LONDON: Sterling is a collateral victim of the race to be Britain's next prime minister. The frontrunner, Boris Johnson, has promised Britain will be out of the European Union by the end of October, "do or die". What's more, he and his rival, Jeremy Hunt, are vying with each other to take a harder stance on Brexit. Whatever good that does either man's chances, it's inflicting considerable damage on the pound. More pain probably lies ahead.
Sterling on Tuesday fell to 27-month lows around $1.24 and hit new six-month troughs against the euro. That came a day after both candidates said that even significant concession from the European Union on the Irish border would be insufficient. Options prices show investors are bracing for further declines: their preference for six-month options to sell rather than buy pounds for dollars is growing. Meanwhile sterling/dollar six-month implied volatility, a gauge of how much the exchange-rate is expected to gyrate, is rising.
The risk that Britain could exit the EU in a disorderly fashion has been around for some time but investors have so far assigned a fairly low probability to it.

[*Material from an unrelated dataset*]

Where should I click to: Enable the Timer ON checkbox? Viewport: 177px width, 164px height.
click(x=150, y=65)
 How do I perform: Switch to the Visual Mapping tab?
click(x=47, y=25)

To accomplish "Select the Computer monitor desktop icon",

For example, a Bank of America Merrill Lynch survey of fund managers conducted between July 5 and July 10 found only a fifth expected Britain to leave the EU on or before the current end-October deadline. And 60% of respondents put the probability of a no-deal Brexit at 40% or lower.
The shifts in the currency and options markets show this outcome suddenly looks a little less improbable. That may be taking a toll on sterling, but derivatives prices and positioning in the futures market are nowhere near the extremes they have reached in the past two or three years. There's therefore scope for further sterling losses if Johnson and Hunt keep talking tough.

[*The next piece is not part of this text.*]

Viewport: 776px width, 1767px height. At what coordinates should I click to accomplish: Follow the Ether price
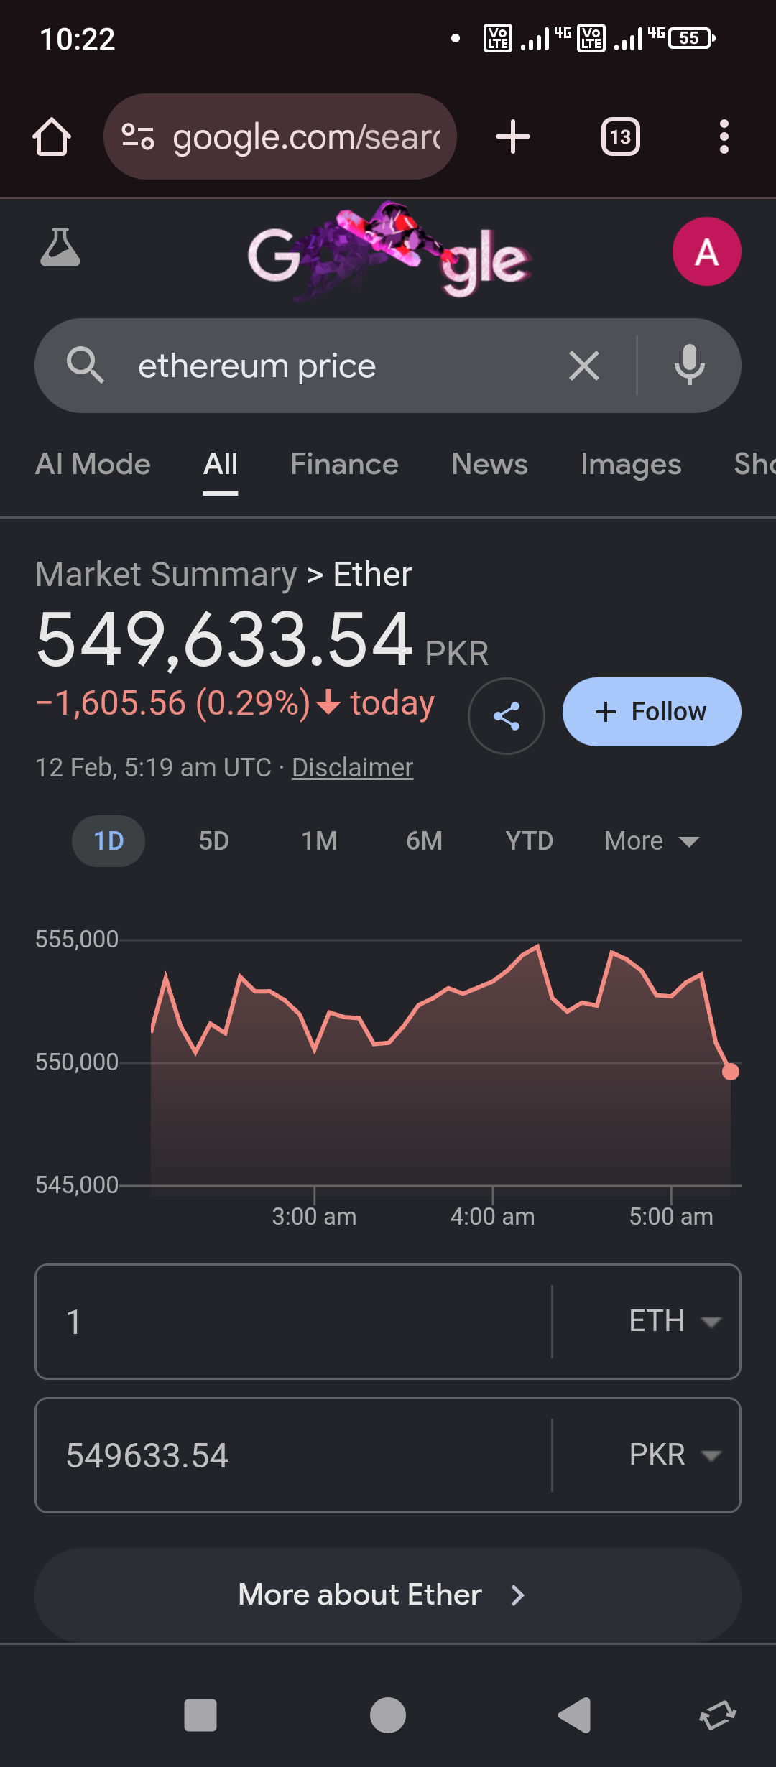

That's because Investors will anticipate the havoc a chaotic Brexit could inflict on the economy, and the subsequent policy easing by Bank of England Governor Mark Carney. True, his US and euro zone peers are also talking about easing policy these days. It would be worse for sterling if that were not the case. But that will offer limited protection against political bruising.
CONTEXT NEWS
- Sterling on July 16 fell to a 27-month low of $1.2406 and hit new six-month lows of 90.42 pence per euro. It was trading at $1.2420 and 90.27 pence per euro at 1240 GMT.
- Its latest losses came a day after the two candidates to be Britain's next prime minister - Boris Johnson and Jeremy Hunt - jockeyed with each other to take a harder Brexit stance.
- Johnson and Hunt on July 15 set a high bar for success in Brexit negotiations, saying that even a significant concession from the European Union on the Irish border would be insufficient.
- That stance means that, to avoid a disorderly Brexit, the next British prime minister will have to persuade the EU to restart talks that other members of the bloc have said cannot be re-opened and to drop one of their most steadfast demands, an insurance policy designed to prevent the return of a hard border between Ireland and the British province, Northern Ireland.